PROMPT 1 – Find every line in the records below that contains the word "Expand", and copy each of those lines.

GIVEN PASSAGE –
+ + + + + + +

# Crap! Now she wants to try to work it out! Help!



## rebootingnow (May 3, 2011)

HELP!!!!

Haven't posted in a while. I have a few posts on what went down, but don't have the patience to link in here (sorry).

*The short recap*

we've been seperated while living together for months. I've been doing the 180 more for myself and I'm feeling great and we're actually getting along OK. Not able to move out, but its a work in progress.

*The Latest*

Last night was our 10 year annaversary. Our girls know since it's on a shared calender and they wanted to make do something special. We always say to them they wouldn't be around if we didn't have to celebrate this date. I had reflected and decide to do something special, and it was pretty over the top. I called the STBEW and confirmed if it was cool by her and we had a great time. I did buy a set of diamond earrings and wrote in the card that after 10 years no matter what she deserved them and thanked her and said no matter what, I looked forward to the next 10 year and whatever came our way.

And, today I sent another email just to confirm that I didn't expect anything. I just felt that 10 years is a milestone for anyone and she deserved it. 

*The Shocker*

WELL.... I get back an email thanking me and how much the thought and consideration meant to her and basically that she's thought about our family, marriage, etc. and she'd like to try again. She even said she'd go to a IC and a new MC (we fired the last one) and haven't found a new one. 

I'm in shock. I didn't expect this and on many levels I've been priming myself for the AFTER, that I don't know how I feel about trying again. The thought hasn't occured to me in so long. I know in the beginning I was willing to work through her affairs, etc. and work on us, myself, her, etc. Blah Blah. But she said it wasn't savagable, etc. so why bother. But I embraced it and decided to shelf all these feeling and support the divorce, etc. But dang. Now I don't know what to do. I'm really nervous. She wants to talk about this tonight when the kids go to bed. I feel like I want to run away, I'm so nervous.

+ + + + + + +

DATASET RECORDS –
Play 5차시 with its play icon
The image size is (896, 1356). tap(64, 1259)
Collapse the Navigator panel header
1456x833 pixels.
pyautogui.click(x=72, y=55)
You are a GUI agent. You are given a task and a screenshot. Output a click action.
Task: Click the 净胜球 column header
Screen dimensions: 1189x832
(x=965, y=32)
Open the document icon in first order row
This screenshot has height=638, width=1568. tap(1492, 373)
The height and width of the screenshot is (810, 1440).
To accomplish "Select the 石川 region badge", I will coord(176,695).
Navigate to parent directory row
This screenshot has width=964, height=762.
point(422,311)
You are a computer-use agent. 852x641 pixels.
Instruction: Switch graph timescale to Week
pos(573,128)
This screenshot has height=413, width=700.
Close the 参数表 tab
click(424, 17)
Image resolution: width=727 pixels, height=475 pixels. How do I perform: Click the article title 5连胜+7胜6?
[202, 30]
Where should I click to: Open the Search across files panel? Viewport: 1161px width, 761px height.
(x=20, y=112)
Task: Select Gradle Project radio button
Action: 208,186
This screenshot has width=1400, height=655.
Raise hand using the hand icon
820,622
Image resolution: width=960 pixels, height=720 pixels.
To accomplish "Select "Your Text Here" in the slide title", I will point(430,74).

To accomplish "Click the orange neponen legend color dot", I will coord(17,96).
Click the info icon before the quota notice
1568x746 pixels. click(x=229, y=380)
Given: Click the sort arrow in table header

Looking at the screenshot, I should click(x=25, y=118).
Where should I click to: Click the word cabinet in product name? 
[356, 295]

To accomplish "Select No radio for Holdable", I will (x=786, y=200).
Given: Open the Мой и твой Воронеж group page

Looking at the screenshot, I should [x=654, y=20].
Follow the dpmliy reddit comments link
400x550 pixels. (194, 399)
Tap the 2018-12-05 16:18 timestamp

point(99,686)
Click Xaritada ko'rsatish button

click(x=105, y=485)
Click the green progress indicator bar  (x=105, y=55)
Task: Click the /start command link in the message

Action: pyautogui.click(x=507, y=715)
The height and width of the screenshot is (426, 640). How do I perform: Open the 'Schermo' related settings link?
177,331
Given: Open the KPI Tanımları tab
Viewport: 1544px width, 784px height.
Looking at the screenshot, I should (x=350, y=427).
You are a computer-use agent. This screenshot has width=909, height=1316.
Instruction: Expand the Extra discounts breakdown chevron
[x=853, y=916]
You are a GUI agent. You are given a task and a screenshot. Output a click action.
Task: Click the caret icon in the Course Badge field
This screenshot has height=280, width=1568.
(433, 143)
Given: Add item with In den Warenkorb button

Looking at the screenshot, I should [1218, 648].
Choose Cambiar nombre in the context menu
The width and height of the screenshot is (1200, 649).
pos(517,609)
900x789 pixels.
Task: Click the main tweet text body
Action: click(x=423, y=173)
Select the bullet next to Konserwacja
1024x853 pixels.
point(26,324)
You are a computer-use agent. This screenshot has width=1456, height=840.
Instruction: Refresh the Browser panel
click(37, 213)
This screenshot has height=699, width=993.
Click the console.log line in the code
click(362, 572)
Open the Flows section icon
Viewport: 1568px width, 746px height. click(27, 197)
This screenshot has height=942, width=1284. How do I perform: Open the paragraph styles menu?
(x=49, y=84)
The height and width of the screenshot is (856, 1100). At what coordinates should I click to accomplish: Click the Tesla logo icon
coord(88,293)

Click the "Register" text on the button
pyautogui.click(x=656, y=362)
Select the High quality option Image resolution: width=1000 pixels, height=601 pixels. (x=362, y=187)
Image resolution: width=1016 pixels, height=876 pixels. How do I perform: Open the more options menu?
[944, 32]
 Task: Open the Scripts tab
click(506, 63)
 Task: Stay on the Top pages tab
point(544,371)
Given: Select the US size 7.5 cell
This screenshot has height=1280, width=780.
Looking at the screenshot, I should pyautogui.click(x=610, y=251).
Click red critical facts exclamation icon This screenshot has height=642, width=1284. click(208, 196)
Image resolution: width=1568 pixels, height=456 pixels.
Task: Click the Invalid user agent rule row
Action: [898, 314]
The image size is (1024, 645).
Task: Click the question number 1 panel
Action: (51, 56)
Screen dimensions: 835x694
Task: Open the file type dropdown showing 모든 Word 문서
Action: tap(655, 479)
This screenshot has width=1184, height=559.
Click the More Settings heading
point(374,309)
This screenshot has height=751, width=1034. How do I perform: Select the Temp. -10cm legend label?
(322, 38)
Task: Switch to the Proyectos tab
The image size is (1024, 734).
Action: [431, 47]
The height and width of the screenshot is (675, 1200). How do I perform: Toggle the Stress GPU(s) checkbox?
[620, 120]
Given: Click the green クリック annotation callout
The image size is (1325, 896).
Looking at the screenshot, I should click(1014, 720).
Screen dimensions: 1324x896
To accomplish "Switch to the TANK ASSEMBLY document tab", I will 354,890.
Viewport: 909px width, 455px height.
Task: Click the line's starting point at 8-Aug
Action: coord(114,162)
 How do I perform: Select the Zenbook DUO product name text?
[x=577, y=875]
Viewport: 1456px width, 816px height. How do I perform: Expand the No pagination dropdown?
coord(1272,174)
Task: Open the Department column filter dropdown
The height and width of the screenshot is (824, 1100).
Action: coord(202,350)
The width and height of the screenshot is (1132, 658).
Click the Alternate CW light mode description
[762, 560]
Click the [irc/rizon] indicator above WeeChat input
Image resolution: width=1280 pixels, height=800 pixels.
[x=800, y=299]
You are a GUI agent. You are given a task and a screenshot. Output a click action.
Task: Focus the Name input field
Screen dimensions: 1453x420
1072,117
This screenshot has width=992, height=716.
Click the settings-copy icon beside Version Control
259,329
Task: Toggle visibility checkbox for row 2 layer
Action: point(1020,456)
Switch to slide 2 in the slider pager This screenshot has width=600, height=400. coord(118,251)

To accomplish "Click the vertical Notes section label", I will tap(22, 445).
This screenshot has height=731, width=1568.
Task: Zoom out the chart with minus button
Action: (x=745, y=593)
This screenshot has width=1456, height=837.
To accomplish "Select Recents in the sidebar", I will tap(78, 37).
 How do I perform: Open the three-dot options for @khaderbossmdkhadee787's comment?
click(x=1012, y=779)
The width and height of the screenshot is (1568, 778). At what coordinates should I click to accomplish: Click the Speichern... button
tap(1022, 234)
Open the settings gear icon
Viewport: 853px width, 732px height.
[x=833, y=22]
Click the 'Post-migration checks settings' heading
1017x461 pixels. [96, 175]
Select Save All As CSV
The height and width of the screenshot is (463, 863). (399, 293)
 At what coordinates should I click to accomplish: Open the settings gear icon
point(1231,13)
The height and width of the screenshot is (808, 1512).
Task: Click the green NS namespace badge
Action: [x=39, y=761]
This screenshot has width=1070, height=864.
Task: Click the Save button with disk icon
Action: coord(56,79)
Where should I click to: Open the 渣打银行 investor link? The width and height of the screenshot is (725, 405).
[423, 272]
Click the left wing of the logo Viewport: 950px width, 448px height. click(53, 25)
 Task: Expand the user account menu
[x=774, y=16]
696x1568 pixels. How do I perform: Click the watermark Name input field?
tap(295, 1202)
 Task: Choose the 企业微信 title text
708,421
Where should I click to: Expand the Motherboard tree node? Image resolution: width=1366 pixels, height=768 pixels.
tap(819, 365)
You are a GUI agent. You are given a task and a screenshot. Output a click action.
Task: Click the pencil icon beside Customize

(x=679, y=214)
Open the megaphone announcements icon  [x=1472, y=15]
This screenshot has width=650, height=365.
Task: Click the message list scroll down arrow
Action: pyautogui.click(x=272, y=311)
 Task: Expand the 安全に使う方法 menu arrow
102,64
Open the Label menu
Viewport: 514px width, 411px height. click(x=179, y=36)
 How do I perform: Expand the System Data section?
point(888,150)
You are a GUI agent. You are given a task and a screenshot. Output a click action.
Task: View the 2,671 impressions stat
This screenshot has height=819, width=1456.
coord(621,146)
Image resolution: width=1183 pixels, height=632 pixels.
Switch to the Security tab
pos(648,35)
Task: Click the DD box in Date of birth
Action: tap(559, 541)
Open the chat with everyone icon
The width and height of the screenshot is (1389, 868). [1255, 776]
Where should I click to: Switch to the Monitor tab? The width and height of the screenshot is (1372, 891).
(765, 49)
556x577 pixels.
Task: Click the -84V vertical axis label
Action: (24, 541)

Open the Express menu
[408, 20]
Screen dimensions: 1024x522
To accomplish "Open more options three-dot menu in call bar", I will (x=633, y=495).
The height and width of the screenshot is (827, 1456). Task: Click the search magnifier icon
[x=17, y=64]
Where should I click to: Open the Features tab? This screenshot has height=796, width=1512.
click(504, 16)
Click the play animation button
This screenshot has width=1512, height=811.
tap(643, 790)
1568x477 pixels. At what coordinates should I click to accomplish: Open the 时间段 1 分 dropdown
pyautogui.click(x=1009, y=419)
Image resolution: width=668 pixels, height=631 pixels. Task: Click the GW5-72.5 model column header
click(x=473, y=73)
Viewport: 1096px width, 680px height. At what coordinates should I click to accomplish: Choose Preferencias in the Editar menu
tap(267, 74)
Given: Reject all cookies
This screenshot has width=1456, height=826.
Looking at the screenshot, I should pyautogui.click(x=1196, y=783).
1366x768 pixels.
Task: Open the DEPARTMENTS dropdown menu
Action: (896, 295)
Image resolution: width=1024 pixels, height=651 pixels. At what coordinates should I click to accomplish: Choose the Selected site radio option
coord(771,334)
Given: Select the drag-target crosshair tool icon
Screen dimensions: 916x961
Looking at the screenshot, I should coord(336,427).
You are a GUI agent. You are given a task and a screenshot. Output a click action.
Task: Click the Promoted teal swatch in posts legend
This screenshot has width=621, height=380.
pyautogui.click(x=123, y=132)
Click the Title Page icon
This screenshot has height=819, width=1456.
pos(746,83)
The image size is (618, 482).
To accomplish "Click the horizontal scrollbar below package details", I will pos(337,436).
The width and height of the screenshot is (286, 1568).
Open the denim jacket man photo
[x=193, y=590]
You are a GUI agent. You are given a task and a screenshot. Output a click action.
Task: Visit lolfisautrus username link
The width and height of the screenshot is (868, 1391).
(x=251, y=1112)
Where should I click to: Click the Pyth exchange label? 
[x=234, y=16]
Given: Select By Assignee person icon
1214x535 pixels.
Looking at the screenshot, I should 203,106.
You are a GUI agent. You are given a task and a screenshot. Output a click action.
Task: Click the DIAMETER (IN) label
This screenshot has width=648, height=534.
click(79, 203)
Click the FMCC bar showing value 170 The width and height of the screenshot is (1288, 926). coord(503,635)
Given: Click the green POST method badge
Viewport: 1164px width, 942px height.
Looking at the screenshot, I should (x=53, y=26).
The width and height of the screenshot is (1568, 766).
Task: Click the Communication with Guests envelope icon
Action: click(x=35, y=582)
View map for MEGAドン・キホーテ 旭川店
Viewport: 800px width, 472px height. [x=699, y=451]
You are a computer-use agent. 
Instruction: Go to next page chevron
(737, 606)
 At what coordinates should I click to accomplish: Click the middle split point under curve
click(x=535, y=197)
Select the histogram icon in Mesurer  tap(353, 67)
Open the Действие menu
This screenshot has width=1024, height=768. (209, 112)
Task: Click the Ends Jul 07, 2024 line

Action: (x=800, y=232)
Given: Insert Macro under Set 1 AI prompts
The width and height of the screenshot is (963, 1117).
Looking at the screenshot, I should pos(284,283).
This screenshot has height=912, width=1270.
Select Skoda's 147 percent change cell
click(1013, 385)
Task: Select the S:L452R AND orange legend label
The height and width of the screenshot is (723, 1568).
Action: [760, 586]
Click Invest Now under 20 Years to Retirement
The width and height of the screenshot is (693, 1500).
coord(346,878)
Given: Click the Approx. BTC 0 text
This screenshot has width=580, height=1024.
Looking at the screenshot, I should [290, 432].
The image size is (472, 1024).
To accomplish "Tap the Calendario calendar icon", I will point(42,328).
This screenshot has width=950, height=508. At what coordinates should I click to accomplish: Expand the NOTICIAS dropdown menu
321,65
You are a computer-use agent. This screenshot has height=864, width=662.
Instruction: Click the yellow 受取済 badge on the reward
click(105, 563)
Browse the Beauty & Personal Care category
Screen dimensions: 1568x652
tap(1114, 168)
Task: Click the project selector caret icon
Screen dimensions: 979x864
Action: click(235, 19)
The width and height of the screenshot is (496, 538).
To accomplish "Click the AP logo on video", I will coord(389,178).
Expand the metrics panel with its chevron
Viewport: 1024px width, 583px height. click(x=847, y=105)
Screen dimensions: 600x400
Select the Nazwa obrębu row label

+ + + + + + +

PROMPT 2 – In the forum post above, what gift did the poster buy for the anniversary?

WORKED SOLUTION 1 –
Instruction: Expand the Extra discounts breakdown chevron
Viewport: 1456px width, 816px height. How do I perform: Expand the No pagination dropdown?
 Task: Expand the user account menu
Where should I click to: Expand the Motherboard tree node? Image resolution: width=1366 pixels, height=768 pixels.
 Task: Expand the 安全に使う方法 menu arrow
 How do I perform: Expand the System Data section?
This screenshot has width=950, height=508. At what coordinates should I click to accomplish: Expand the NOTICIAS dropdown menu
Expand the metrics panel with its chevron

WORKED SOLUTION 2 – A set of diamond earrings.